The IRS Office of Chief Counsel issued a chief counsel advice (CCA) memorandum (CCA 201619008
) to the Large Business and International Division regarding the deductibility of certain disgorgement payments.
The taxpayer that was the subject of the advice entered a consent agreement in a proceeding brought against it by the SEC and agreed to pay disgorgement representing profits gained from falsified books and records related to value given to government officials of a foreign country in violation of the Foreign Corrupt Practices Act. The issue addressed in the advice was whether Section 162(f), which disallows a deduction for any fine or similar penalty, applied to the disgorgement payment.
The taxpayer raised three arguments as to why Section 162(f) shouldn’t apply to the payment. The IRS spent little time dismissing two of the arguments: (1) that the payment was made to encourage prompt compliance and (2) that the consent agreement didn’t include language prohibiting deductibility. Most of the analysis in the advice addressed a third argument advanced by the taxpayer — that the payment was intended “as a compensatory or remedial measure” and not to “penalize or punish.”

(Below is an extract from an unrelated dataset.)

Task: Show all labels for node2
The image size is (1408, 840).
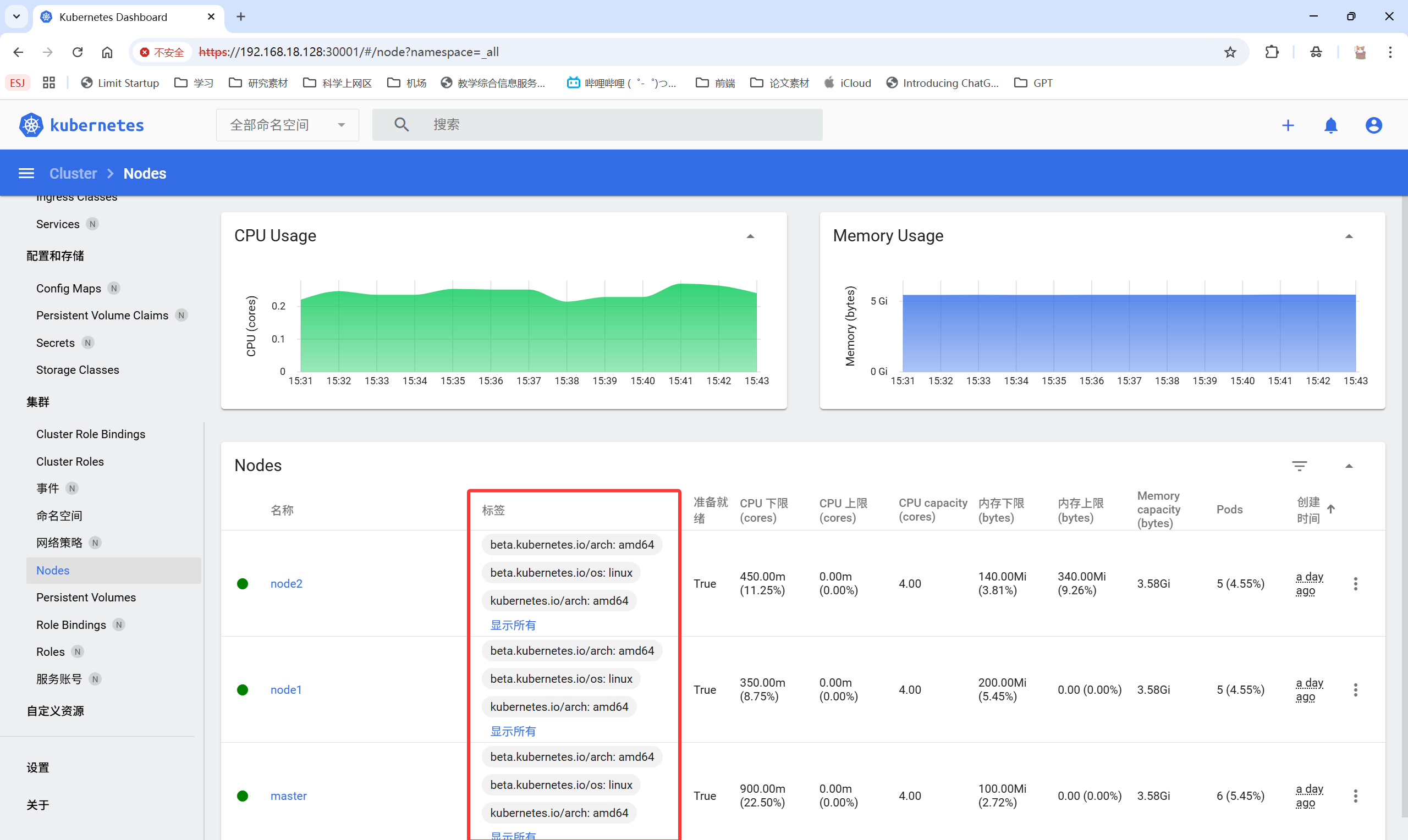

The IRS advised that, depending on the facts, a disgorgement under federal securities law could either be compensatory (deductible) or punitive (nondeductible). Based on the taxpayer’s facts, the IRS found no indication that the purpose of the disgorgement payment was to compensate the U.S. or another party for specific losses caused by the taxpayer’s conduct. Therefore, the IRS concluded that the disgorgement payment would not be deductible.